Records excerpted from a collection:
[Start of Attachment]
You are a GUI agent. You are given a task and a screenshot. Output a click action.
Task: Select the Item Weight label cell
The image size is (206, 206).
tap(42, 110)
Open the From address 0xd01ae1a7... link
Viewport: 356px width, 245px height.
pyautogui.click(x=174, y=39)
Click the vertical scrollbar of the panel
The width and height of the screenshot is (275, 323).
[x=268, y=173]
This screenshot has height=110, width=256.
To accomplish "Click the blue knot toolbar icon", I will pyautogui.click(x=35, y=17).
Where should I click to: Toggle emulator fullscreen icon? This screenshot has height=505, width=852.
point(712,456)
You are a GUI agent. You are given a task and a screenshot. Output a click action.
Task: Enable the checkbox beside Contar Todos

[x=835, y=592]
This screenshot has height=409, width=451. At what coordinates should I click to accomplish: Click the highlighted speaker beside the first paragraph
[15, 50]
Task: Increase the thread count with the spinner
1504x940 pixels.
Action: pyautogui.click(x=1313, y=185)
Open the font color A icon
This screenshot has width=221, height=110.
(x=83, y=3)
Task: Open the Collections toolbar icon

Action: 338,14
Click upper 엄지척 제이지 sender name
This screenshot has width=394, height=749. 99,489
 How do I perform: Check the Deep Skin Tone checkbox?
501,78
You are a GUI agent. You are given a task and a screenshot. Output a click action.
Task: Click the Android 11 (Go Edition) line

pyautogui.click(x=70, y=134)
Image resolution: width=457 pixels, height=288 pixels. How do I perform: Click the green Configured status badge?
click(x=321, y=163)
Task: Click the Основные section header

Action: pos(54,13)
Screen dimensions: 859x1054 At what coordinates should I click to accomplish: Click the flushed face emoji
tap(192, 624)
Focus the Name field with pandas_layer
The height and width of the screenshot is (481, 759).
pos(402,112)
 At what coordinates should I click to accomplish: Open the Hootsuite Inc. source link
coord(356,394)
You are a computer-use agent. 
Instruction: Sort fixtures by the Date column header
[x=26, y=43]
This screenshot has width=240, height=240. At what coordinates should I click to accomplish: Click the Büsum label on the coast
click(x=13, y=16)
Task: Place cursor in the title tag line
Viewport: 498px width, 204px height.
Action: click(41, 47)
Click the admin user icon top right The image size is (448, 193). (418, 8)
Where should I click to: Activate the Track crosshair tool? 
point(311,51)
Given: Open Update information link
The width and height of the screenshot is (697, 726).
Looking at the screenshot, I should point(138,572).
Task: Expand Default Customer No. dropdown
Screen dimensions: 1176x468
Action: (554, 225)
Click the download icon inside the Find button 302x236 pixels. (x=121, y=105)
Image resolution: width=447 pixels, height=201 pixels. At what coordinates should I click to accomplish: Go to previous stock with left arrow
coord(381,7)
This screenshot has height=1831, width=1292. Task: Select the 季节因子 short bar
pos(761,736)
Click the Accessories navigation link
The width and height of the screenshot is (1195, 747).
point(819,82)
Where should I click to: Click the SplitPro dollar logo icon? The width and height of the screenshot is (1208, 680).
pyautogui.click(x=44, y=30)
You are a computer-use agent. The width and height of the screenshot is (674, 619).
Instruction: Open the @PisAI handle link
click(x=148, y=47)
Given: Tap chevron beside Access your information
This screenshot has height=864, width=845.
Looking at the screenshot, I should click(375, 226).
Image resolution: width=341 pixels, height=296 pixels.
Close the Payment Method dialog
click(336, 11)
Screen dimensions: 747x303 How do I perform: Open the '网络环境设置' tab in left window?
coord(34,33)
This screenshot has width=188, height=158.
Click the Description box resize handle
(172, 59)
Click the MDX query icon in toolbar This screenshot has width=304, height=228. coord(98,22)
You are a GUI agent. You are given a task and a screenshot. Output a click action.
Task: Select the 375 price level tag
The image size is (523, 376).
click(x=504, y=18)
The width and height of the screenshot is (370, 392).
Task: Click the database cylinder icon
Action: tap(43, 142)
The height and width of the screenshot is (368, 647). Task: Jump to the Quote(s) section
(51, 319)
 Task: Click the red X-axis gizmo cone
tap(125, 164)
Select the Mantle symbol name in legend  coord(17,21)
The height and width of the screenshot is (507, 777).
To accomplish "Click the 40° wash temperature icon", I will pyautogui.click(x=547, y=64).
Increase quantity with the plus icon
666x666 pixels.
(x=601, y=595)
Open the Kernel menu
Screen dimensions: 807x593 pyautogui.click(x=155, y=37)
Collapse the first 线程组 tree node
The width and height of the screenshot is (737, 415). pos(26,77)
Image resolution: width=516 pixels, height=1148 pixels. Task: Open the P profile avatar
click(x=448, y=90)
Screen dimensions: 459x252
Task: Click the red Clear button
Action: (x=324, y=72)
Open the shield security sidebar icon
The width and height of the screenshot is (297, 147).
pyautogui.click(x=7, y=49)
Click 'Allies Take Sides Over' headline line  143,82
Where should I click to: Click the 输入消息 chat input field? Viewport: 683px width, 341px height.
[End of Attachment]
About this exercise: Transcribe the data above in its entirety, exactly.

Exercise output:
You are a GUI agent. You are given a task and a screenshot. Output a click action.
Task: Select the Item Weight label cell
The image size is (206, 206).
tap(42, 110)
Open the From address 0xd01ae1a7... link
Viewport: 356px width, 245px height.
pyautogui.click(x=174, y=39)
Click the vertical scrollbar of the panel
The width and height of the screenshot is (275, 323).
[x=268, y=173]
This screenshot has height=110, width=256.
To accomplish "Click the blue knot toolbar icon", I will pyautogui.click(x=35, y=17).
Where should I click to: Toggle emulator fullscreen icon? This screenshot has height=505, width=852.
point(712,456)
You are a GUI agent. You are given a task and a screenshot. Output a click action.
Task: Enable the checkbox beside Contar Todos

[x=835, y=592]
This screenshot has height=409, width=451. At what coordinates should I click to accomplish: Click the highlighted speaker beside the first paragraph
[15, 50]
Task: Increase the thread count with the spinner
1504x940 pixels.
Action: pyautogui.click(x=1313, y=185)
Open the font color A icon
This screenshot has width=221, height=110.
(x=83, y=3)
Task: Open the Collections toolbar icon

Action: 338,14
Click upper 엄지척 제이지 sender name
This screenshot has width=394, height=749. 99,489
 How do I perform: Check the Deep Skin Tone checkbox?
501,78
You are a GUI agent. You are given a task and a screenshot. Output a click action.
Task: Click the Android 11 (Go Edition) line

pyautogui.click(x=70, y=134)
Image resolution: width=457 pixels, height=288 pixels. How do I perform: Click the green Configured status badge?
click(x=321, y=163)
Task: Click the Основные section header

Action: pos(54,13)
Screen dimensions: 859x1054 At what coordinates should I click to accomplish: Click the flushed face emoji
tap(192, 624)
Focus the Name field with pandas_layer
The height and width of the screenshot is (481, 759).
pos(402,112)
 At what coordinates should I click to accomplish: Open the Hootsuite Inc. source link
coord(356,394)
You are a computer-use agent. 
Instruction: Sort fixtures by the Date column header
[x=26, y=43]
This screenshot has width=240, height=240. At what coordinates should I click to accomplish: Click the Büsum label on the coast
click(x=13, y=16)
Task: Place cursor in the title tag line
Viewport: 498px width, 204px height.
Action: click(41, 47)
Click the admin user icon top right The image size is (448, 193). (418, 8)
Where should I click to: Activate the Track crosshair tool? 
point(311,51)
Given: Open Update information link
The width and height of the screenshot is (697, 726).
Looking at the screenshot, I should point(138,572).
Task: Expand Default Customer No. dropdown
Screen dimensions: 1176x468
Action: (554, 225)
Click the download icon inside the Find button 302x236 pixels. (x=121, y=105)
Image resolution: width=447 pixels, height=201 pixels. At what coordinates should I click to accomplish: Go to previous stock with left arrow
coord(381,7)
This screenshot has height=1831, width=1292. Task: Select the 季节因子 short bar
pos(761,736)
Click the Accessories navigation link
The width and height of the screenshot is (1195, 747).
point(819,82)
Where should I click to: Click the SplitPro dollar logo icon? The width and height of the screenshot is (1208, 680).
pyautogui.click(x=44, y=30)
You are a computer-use agent. The width and height of the screenshot is (674, 619).
Instruction: Open the @PisAI handle link
click(x=148, y=47)
Given: Tap chevron beside Access your information
This screenshot has height=864, width=845.
Looking at the screenshot, I should click(375, 226).
Image resolution: width=341 pixels, height=296 pixels.
Close the Payment Method dialog
click(336, 11)
Screen dimensions: 747x303 How do I perform: Open the '网络环境设置' tab in left window?
coord(34,33)
This screenshot has width=188, height=158.
Click the Description box resize handle
(172, 59)
Click the MDX query icon in toolbar This screenshot has width=304, height=228. coord(98,22)
You are a GUI agent. You are given a task and a screenshot. Output a click action.
Task: Select the 375 price level tag
The image size is (523, 376).
click(x=504, y=18)
The width and height of the screenshot is (370, 392).
Task: Click the database cylinder icon
Action: tap(43, 142)
The height and width of the screenshot is (368, 647). Task: Jump to the Quote(s) section
(51, 319)
 Task: Click the red X-axis gizmo cone
tap(125, 164)
Select the Mantle symbol name in legend  coord(17,21)
The height and width of the screenshot is (507, 777).
To accomplish "Click the 40° wash temperature icon", I will pyautogui.click(x=547, y=64).
Increase quantity with the plus icon
666x666 pixels.
(x=601, y=595)
Open the Kernel menu
Screen dimensions: 807x593 pyautogui.click(x=155, y=37)
Collapse the first 线程组 tree node
The width and height of the screenshot is (737, 415). pos(26,77)
Image resolution: width=516 pixels, height=1148 pixels. Task: Open the P profile avatar
click(x=448, y=90)
Screen dimensions: 459x252
Task: Click the red Clear button
Action: (x=324, y=72)
Open the shield security sidebar icon
The width and height of the screenshot is (297, 147).
pyautogui.click(x=7, y=49)
Click 'Allies Take Sides Over' headline line  143,82
Where should I click to: Click the 输入消息 chat input field? Viewport: 683px width, 341px height.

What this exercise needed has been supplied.